• **Passage provided**:
╔══

Veronica Gerald, assistant professor of English at Coastal Carolina University, will give a talk titled “I See Dead People: Hags, Hants and Plat-eyes in the Waccamaw Neck” at 7 p.m. on March 10 in the Waccamaw Higher Education Center in Litchfield. The event is free and open to the public.

The talk is part of the “Culture and Crisis” community dialogue series led by University faculty. The series is sponsored annually by the Board of Visitors of the Thomas W. and Robin W. Edwards College of Humanities and Fine Arts.

“If asked about the ghosts along the Waccamaw Neck most people will tell of the Grey Man of Pawleys Island and Alice of Murrells Inlet,” says Gerald, a scholar of Gullah history and culture. “Little is usually said about the plat-eye, the malevolent who crossed the Atlantic with the Africans; hags, living women with the supernatural ability to shed their skins and travel to their victims; or hants, uneasy spirits who cannot cross over to the other side. Belief in these entities crosses economic and class lines.” Gerald will discuss the origins, history, stories and presence of the plat-eye, hants and hags and their impact on those who believe.

╚══

• **Exercises to complete**:
a - According to the talk announcement, where will Gerald's talk take place?
b - Does each statement agree with the talk announcement? Answer yes or no for each and quote the deciding words: (i) Attending the event requires paying admission. (ii) Hags are described as living women. (iii) Gerald says belief in these entities is confined to one economic class.
c - Could you write what comes next in the talk announcement, starting after its last sentence?
The data that comes next plays no part in any of this.

• **Data shown**:
╔══

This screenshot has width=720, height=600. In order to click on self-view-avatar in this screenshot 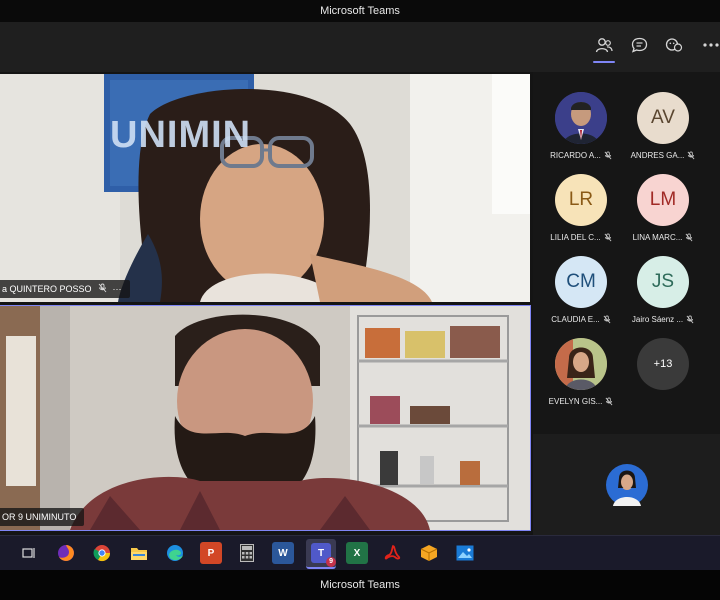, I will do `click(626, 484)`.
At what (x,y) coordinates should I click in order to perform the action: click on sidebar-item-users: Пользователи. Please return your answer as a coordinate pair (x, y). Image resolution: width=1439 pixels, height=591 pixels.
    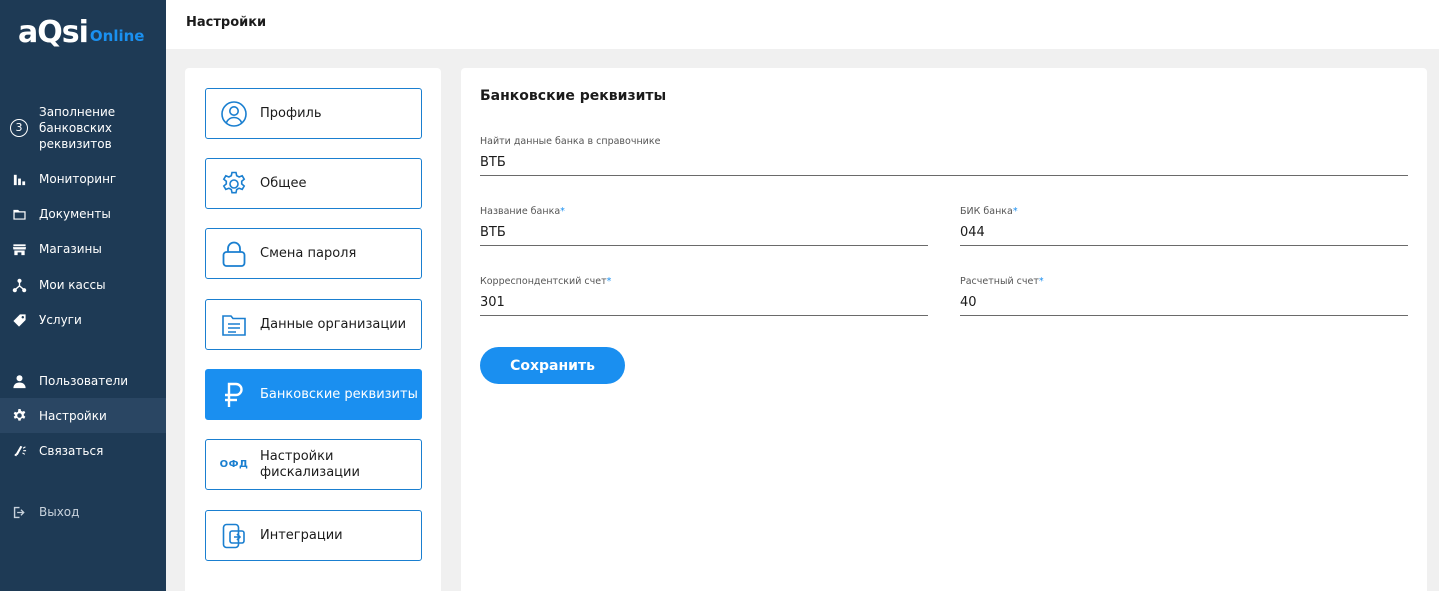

╚══

• **Task answers**:
a - In the Waccamaw Higher Education Center in Litchfield.

b -
(i) No: "The event is free and open to the public."
(ii) Yes: "hags, living women with the supernatural ability to shed their skins and travel to their victims"
(iii) No: "Belief in these entities crosses economic and class lines."

c -
Gerald is a Gullah Geechee Heritage Commissioner and author of “The Ultimate Gullah Cookbook.” She was born in Mullins, a descendant of African slaves brought to the Brookgreen and Longwood rice plantations in Georgetown County from the grain coast of West Africa in the 17th century.

Gerald was educated in the Horry County School system, at the University of Maryland, Atlanta and Emory Universities. She has received numerous awards including the S.C. Governors Award in Humanities, the Distinguished Teaching Award at CCU and the Jean Laney Folk Heritage Award.